Consider the expression “it’s raining cats and dogs.” This common idiom means it’s raining very hard. If you think about the meaning of the individual words in the phrase, though, you’d expect to see cats and dogs falling from the sky!
English idioms, easily understood by native speakers, can nonetheless greatly confuse non-English speakers. Scholars estimate that the English language has more than 25,000 idioms!
Why do we use idioms so often, especially if they might confuse our listeners? As you think about common idioms, you’ll realize they allow us to express thoughts and emotions that other words can’t communicate as clearly or cleverly. Idioms feature imagery and symbolism that help us to express ourselves more effectively.

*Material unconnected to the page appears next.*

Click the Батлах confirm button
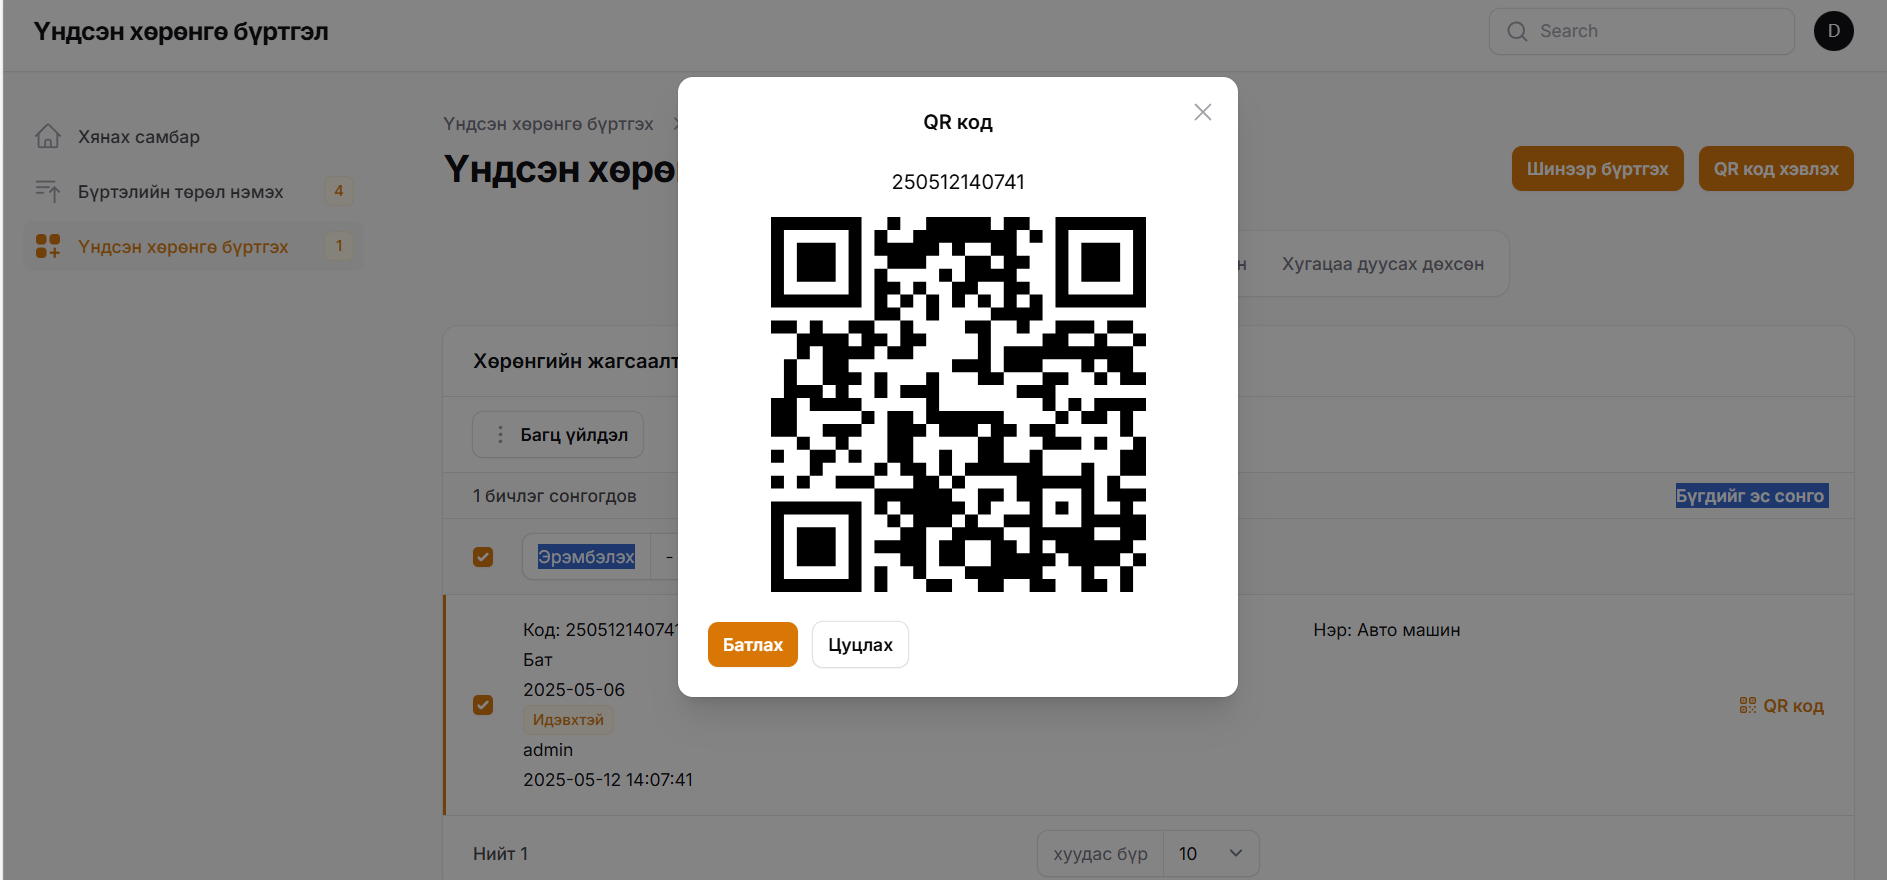Image resolution: width=1887 pixels, height=880 pixels. 752,645
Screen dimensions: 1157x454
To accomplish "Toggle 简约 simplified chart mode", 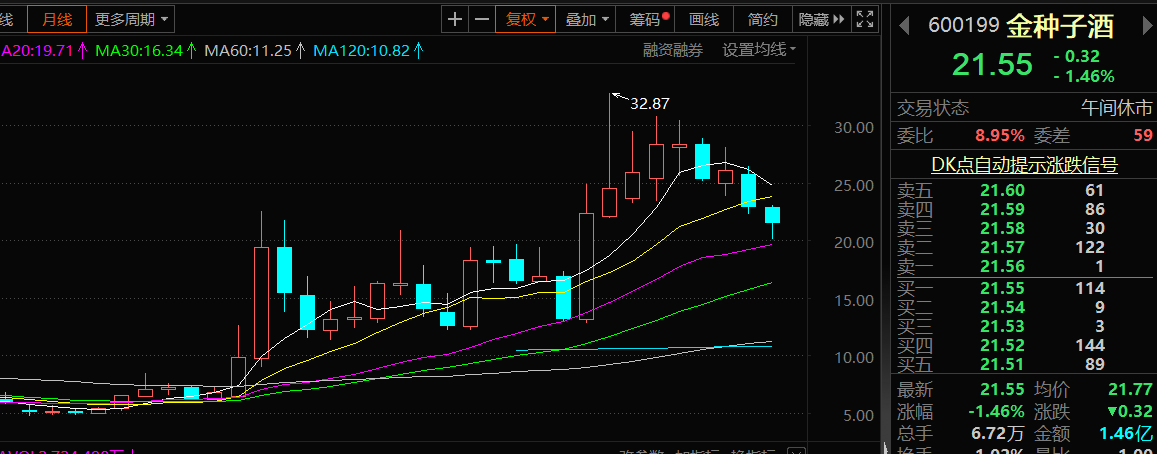I will pos(762,19).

Though you may not realize it, you probably already know all sorts of idioms. Let’s take a closer look at the meaning of the phrase “a dime a dozen.”
This idiom means something is extremely common, inexpensive or available anywhere. Although it doesn’t literally mean you can purchase something for less than one cent, it does effectively convey the idea that something is inexpensive or easily obtainable.
Let’s say you are headed to the beach with a friend. On the way, your friend realizes she forgot to pack a beach towel.
Since many beach shops sell inexpensive towels, you might say, “Don’t worry. Beach towels are a dime a dozen where we’re going!” Because your friend understands the idiom, she now knows there will be plenty of places to buy a towel at a very affordable price near the beach.